Manitobans can’t wait to get on their wheels and start pedalling. Bike Winnipeg! is a new film by the environmental group Green Action Centre. It focuses on the joy and art of self-powered locomotion, and depicts various forms of cycling transportation at locations across Winnipeg and Manitoba. Over the past few days, the video has been seen over 10,000 times on the internet.
Local film makers Trevor Gill and Christopher Paetkau noticed the surge in traffic over the weekend. “We wanted to make a piece that helped normalize cycling,” says Paetkau. “Almost everybody has, at one time or another, been on a bicycle. It’s not about who rides what bike, how fast they ride it, or what they wear while riding.
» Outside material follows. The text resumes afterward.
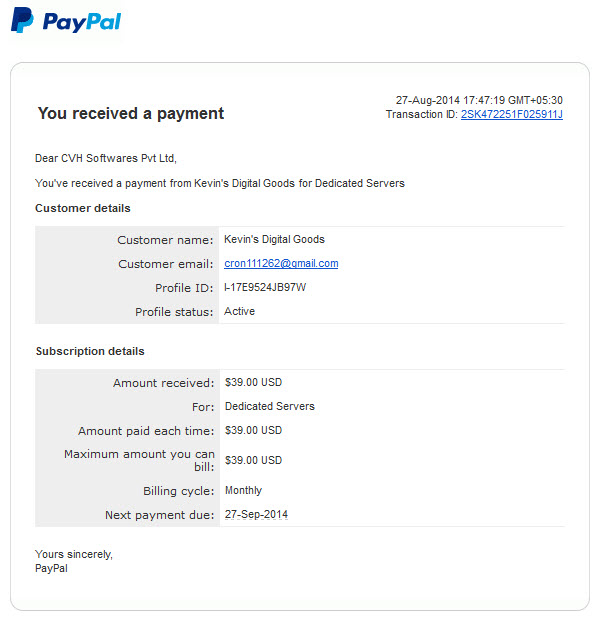The height and width of the screenshot is (626, 616).
Task: Click the Yours sincerely PayPal signature
Action: point(74,561)
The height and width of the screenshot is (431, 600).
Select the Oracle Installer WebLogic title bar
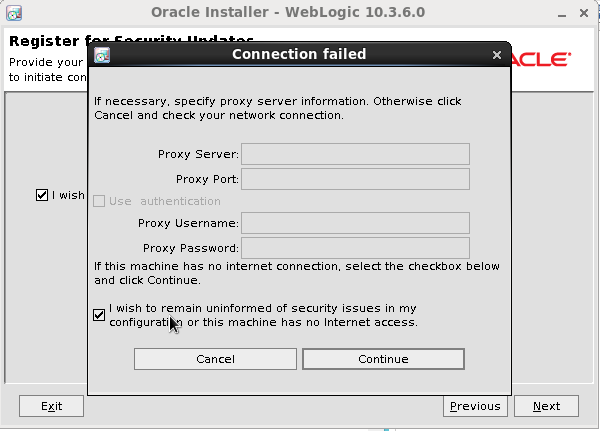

It’s about human powered transportation and the freedom and fun that comes from that.”
“A lot of people see the film and say, ‘hey, is that really Winnipeg?’ The city can look like a totally different place when you see it from the perspective of biking – the nature side and the urban side of the city intertwine in a way that you don’t see from other forms of transportation.” said Shoni Litinsky, executive producer for the film and active transportation coordinator with Green Action Centre. “Trevor and Christopher did a great job translating the feeling of freedom that comes from biking into film”
The video also includes original music by Deadhorse Beats. The video can be viewed online at the Green Action Centre website: https://greenactioncentre.ca/content/bike-winnipeg/
This film looks great, can’t wait to watch it. I’m confused by the comment above. Is cycling actually dangerous for the rider and the bike? I’ve always thought cycling was a great sport.
Unfortunately, this video presents cycling in Winnipeg from an overly optimistic perspective. Cycling is dangerous to both riders and their bikes. There are few roads where road-bike owners can truly experience a smooth ride – bumpy roads, be it potholes or uneven paving, can lower the lifetime of certain bike parts. Drivers are also unaware of the laws and regulations that apply to cyclists or cyclist-driver situations on the road. Cars often pass cyclists far too quickly and closely.
The new bike lane on Pembina will not have much benefit for cyclists either, as there are many bus stops down that entire stretch. What Winnipeg needs is tougher laws to protect cyclists. And better roads.
Regardless of how cycling continues to grow in Winnipeg, it is one of the most socially-conscious and efficient ways of modern transportation since its invention.